**Dataset records:**
[start]

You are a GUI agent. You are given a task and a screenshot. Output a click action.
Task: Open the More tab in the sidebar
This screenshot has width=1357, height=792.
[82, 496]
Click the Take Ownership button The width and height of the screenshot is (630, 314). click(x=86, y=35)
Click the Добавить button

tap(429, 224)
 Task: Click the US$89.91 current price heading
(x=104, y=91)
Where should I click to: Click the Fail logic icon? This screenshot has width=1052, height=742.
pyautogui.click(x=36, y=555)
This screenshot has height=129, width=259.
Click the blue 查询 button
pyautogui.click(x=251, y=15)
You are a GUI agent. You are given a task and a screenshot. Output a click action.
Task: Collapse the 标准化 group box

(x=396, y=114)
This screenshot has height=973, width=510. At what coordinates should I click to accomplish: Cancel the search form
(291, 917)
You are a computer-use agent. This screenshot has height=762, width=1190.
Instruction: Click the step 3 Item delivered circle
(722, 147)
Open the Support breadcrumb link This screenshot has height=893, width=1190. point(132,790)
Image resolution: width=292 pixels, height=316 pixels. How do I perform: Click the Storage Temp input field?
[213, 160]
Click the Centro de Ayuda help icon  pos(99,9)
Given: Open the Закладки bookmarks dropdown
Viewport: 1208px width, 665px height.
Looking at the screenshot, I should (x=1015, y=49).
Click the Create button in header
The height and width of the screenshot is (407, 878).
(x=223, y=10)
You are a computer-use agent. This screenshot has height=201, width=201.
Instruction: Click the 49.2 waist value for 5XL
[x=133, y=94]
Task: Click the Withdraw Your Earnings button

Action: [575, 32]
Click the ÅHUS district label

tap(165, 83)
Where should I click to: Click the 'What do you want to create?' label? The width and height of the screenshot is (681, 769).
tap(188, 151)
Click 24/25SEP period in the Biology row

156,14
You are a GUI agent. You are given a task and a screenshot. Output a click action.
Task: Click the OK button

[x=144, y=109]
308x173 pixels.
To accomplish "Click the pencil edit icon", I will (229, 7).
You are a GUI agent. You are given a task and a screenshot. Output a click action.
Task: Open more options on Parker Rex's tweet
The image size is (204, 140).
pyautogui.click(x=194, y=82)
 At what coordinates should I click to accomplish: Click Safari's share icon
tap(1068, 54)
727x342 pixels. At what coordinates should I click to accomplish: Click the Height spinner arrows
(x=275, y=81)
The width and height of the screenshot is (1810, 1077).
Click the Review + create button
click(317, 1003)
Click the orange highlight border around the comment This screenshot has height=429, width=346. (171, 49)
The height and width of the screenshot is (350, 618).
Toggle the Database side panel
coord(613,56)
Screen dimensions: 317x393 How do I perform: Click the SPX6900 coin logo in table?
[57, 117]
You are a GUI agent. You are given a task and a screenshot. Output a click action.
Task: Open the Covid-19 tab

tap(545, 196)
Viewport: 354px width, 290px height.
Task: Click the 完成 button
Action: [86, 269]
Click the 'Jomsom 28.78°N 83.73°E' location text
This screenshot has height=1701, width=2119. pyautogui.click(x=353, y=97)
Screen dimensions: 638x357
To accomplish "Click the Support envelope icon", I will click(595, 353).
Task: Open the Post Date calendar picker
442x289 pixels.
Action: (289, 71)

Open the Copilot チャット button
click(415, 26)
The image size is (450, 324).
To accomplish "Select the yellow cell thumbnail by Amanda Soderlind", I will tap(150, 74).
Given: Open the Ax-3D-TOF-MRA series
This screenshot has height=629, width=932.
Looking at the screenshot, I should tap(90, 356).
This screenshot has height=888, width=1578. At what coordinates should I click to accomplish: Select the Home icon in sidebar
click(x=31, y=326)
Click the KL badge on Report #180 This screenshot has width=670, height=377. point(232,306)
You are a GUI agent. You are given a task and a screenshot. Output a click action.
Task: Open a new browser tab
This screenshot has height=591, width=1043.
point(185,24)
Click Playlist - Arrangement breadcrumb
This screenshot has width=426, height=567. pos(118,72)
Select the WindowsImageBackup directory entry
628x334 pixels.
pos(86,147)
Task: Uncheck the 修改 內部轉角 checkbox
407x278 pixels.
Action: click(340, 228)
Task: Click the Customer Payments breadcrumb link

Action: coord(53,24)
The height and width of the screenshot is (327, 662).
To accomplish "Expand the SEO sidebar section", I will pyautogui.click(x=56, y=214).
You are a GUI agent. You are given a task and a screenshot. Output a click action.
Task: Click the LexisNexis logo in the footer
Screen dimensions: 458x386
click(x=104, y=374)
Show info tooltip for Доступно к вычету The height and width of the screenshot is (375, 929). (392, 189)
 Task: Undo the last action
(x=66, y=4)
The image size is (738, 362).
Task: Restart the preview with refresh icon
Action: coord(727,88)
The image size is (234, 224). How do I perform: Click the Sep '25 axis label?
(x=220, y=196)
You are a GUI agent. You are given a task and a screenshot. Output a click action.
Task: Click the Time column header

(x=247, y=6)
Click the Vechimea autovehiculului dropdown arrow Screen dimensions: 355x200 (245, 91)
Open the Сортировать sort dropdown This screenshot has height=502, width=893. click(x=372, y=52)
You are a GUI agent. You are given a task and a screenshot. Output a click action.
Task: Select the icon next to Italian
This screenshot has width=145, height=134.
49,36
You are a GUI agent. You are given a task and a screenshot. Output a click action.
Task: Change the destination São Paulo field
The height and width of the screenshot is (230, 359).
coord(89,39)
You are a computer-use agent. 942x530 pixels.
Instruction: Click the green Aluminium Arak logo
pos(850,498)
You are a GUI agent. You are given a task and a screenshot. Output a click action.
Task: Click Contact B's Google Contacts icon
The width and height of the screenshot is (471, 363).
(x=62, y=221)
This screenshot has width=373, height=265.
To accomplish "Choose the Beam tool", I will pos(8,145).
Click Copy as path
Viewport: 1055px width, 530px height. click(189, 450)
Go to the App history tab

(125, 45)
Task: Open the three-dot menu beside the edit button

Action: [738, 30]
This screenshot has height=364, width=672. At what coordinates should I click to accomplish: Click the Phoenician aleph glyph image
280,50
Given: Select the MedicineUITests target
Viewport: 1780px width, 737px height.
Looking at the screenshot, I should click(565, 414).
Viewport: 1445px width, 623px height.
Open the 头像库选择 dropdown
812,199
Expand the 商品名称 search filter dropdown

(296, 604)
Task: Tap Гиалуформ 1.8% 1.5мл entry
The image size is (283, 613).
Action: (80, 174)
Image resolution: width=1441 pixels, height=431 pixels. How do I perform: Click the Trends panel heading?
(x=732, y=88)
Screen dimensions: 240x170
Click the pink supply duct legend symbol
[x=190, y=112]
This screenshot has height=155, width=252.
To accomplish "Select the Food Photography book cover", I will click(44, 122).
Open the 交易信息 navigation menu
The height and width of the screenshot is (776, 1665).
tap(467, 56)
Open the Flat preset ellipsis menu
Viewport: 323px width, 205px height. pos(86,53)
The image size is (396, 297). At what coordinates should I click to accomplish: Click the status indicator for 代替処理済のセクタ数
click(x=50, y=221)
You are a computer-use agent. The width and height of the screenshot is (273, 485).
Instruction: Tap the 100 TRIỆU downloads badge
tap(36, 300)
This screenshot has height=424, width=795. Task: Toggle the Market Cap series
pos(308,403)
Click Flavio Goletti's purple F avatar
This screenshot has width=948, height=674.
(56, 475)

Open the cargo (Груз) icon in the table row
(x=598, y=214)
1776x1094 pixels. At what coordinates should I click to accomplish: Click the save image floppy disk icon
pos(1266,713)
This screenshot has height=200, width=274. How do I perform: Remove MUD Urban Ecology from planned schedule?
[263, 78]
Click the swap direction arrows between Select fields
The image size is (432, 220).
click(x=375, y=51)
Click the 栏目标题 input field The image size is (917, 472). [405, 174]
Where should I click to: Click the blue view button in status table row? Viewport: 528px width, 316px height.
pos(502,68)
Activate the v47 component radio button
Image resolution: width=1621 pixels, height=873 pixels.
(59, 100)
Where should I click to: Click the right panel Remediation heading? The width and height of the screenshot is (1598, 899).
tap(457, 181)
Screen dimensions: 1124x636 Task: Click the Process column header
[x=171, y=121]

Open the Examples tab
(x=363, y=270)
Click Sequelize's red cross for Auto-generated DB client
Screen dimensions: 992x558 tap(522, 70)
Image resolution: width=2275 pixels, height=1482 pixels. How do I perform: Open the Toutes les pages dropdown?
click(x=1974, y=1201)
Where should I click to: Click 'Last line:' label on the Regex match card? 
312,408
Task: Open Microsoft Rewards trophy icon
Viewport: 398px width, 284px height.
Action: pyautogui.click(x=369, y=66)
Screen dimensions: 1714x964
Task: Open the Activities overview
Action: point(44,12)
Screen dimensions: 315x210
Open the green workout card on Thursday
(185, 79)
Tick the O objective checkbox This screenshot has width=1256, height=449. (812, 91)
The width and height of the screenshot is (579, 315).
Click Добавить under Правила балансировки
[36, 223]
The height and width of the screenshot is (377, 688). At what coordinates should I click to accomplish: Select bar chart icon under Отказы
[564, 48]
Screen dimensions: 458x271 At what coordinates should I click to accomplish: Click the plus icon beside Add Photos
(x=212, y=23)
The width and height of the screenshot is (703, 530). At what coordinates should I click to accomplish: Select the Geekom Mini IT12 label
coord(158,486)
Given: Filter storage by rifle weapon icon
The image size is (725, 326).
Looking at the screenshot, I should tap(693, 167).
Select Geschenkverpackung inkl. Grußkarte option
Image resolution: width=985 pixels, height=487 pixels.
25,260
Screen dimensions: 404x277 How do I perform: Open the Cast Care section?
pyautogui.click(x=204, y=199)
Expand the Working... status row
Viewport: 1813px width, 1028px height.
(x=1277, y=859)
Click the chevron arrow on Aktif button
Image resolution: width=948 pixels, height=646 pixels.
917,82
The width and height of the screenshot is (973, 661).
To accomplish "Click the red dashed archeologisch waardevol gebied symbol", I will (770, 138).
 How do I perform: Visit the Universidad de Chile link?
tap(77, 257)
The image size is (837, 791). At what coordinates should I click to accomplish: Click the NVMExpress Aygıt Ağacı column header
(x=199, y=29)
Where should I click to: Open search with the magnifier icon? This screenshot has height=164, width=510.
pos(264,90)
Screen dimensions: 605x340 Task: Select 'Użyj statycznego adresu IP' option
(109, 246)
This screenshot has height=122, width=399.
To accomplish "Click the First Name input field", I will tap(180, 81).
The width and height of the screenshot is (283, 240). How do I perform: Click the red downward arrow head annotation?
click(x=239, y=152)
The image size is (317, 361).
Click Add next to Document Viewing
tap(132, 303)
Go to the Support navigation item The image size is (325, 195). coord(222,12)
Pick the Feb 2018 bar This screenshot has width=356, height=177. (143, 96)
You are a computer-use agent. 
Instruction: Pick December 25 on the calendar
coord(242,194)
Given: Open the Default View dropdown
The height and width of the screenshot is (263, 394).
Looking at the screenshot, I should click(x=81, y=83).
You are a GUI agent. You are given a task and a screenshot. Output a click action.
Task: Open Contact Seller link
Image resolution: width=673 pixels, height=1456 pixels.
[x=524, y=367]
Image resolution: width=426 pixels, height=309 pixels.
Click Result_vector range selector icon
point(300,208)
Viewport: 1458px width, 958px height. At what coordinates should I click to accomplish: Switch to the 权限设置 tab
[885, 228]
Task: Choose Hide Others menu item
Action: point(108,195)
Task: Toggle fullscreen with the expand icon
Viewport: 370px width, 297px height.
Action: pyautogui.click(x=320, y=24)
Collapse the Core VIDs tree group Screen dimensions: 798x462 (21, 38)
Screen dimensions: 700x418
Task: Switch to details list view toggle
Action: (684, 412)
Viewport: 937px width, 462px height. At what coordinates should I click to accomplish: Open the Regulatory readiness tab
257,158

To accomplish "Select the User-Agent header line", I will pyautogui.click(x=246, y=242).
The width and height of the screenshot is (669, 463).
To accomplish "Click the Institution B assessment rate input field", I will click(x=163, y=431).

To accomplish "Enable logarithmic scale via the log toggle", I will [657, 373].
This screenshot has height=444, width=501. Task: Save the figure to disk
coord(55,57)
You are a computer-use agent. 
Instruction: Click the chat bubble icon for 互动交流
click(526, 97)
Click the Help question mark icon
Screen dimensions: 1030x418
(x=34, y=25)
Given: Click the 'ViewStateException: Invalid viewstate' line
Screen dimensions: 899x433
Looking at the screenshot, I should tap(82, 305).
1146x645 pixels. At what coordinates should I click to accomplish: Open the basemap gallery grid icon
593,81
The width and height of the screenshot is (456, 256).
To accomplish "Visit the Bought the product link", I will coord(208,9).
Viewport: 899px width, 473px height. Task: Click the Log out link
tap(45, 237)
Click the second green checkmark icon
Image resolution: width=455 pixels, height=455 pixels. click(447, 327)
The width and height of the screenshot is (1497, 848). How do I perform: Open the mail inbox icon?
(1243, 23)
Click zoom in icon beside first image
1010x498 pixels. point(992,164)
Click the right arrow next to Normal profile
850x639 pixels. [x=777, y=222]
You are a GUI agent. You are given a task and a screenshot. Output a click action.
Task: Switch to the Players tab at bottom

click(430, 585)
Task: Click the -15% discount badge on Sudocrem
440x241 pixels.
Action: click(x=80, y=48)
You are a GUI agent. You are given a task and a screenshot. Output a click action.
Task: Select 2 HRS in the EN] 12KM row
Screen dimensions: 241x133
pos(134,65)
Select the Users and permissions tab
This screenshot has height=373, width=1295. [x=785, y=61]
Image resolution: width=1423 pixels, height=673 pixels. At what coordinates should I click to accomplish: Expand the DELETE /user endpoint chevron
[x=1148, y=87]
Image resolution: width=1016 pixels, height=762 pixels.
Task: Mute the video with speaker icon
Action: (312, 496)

[end]

Copy the items above without any change, from the line containing "Tick the O objective" to the line containing "pyautogui.click(x=204, y=199)", with both of those lines included.

**Task output:**
Tick the O objective checkbox This screenshot has width=1256, height=449. (812, 91)
The width and height of the screenshot is (579, 315).
Click Добавить under Правила балансировки
[36, 223]
The height and width of the screenshot is (377, 688). At what coordinates should I click to accomplish: Select bar chart icon under Отказы
[564, 48]
Screen dimensions: 458x271 At what coordinates should I click to accomplish: Click the plus icon beside Add Photos
(x=212, y=23)
The width and height of the screenshot is (703, 530). At what coordinates should I click to accomplish: Select the Geekom Mini IT12 label
coord(158,486)
Given: Filter storage by rifle weapon icon
The image size is (725, 326).
Looking at the screenshot, I should tap(693, 167).
Select Geschenkverpackung inkl. Grußkarte option
Image resolution: width=985 pixels, height=487 pixels.
25,260
Screen dimensions: 404x277 How do I perform: Open the Cast Care section?
pyautogui.click(x=204, y=199)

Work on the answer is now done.